Intervention de Pierre Ducret

Réunion du 27 février 2013 à 9h30
Commission du développement durable et de l'aménagement du territoire

Pierre Ducret, membre du comité de direction du groupe Caisse des Dépôts :

L'objectif de rénovation de 500 000 logements par an devrait concerner 120 000 logements sociaux et 380 000 logements privés. Je considère que la rénovation du logement social est financée. En tablant sur un coût légèrement inférieur à 20 000 euros par logement, le besoin de financement annuel pour la rénovation du logement privé est de l'ordre de 7,2 milliards d'euros.

Nous disposons d'un milliard d'euros dans le budget de l'État, auquel il faut ajouter des financements provenant des collectivités locales, du FEDER, et des ressources ponctuellement issues de l'ANAH, fléchées sur la précarité énergétique – grâce aux investissements d'avenir et aux ventes de quotas de CO2. Pour les cinq prochaines années, les ressources publiques doivent donc s'élever à environ 1,5 milliard par an. Par ailleurs, en prenant en compte l'hypothèse de croissance des tarifs de l'énergie retenue par la Commission de régulation de l'énergie, les économies d'énergies peuvent dégager un financement de 4 milliards d'euros sur une durée de douze ans – montant sur lequel peuvent intervenir des tiers investisseurs.
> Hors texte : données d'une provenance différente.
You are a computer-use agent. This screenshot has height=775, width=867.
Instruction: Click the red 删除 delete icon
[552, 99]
Le besoin d'autofinancement s'élève donc à un peu moins de 2 milliards d'euros, ce qui n'est pas excessif au regard des dépenses autofinancées par les ménages pour des travaux de rénovation. Sur la base de ces ordres de grandeur, l'opération semble finançable.
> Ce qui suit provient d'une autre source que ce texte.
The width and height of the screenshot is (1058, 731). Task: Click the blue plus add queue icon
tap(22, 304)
Il est malheureusement difficile de répondre aux questions relatives aux certificats d'économies d'énergie car les données les concernant ne sont pas connues. On sait seulement que plusieurs centaines de millions d'euros par an permettent aux bénéficiaires de collecter une prime finale d'un montant représentant 5 à 10 % des travaux. Les CEE, qui ont des effets très positifs, ne sont pas à proprement parler un système de financement mais plutôt une prime : une récompense pour les bénéficiaires et une incitation pour les énergéticiens. L'évaluation de la Cour des comptes permettra de mesurer la part qu'il faut réserver à ce dispositif, et celle qu'il faudrait donner, au moment de la transposition de la directive, à un autre mode de financement de la rénovation thermique – ni l'Allemagne, qui a dix ans d'avance sur nous, ni le Royaume-Uni ne disposent de CEE. Cette analyse permettra de savoir dans quelle mesure les énergéticiens peuvent participer à ce financement, comme ils le font en Allemagne.

En effet, pour financer sur douze ans des opérations qui se rémunèrent sur des économies d'énergie, il faut pouvoir immobiliser des fonds propres et servir un taux d'intérêt très faible. Il serait évidemment préférable que cette dette soit privée – les fonds des énergéticiens ont cet avantage –, et que l'opération soit neutre pour les finances publiques. L'enjeu est stratégique pour le plan de financement global de la rénovation thermique.

L'organisation de l'intervention des acteurs publics et privés dans l'expertise, le diagnostic, et l'information constituent un sujet majeur qui porte le nom de « guichet unique ». Les différents échelons de collectivités locales sont concernés, mais les opérations de financement nécessaires ne sont envisageables qu'au niveau régional.

Les contraintes des pouvoirs publics, les conditions de transposition de la directive, le niveau de mobilisation des réseaux bancaires conditionnent la forme que prendra le fonds auquel nous réfléchissons. Nous sommes ouverts sur le sujet. En tout état de cause, il faut injecter des fonds à long terme dès le départ – cela relève de la BEI –, immobiliser des fonds propres et organiser la liquidité du système afin de déboucher sur le marché obligataire.

M. Arnaud Leroy, la BPI est entièrement tournée vers le financement des entreprises en crédits et en fonds propres. Elle contribuera à la rénovation thermique du bâtiment en finançant les entreprises concernées. Son intervention pourrait permettre d'éviter les errements que nous avons connus avec les énergies renouvelables car, si la filière est brillante, elle est aussi en cours de construction. Si les fonds propres et le crédit manquent pour soutenir son développement, la demande risque de s'adresser à d'autres – je pense à un grand pays voisin très performant dans ce secteur.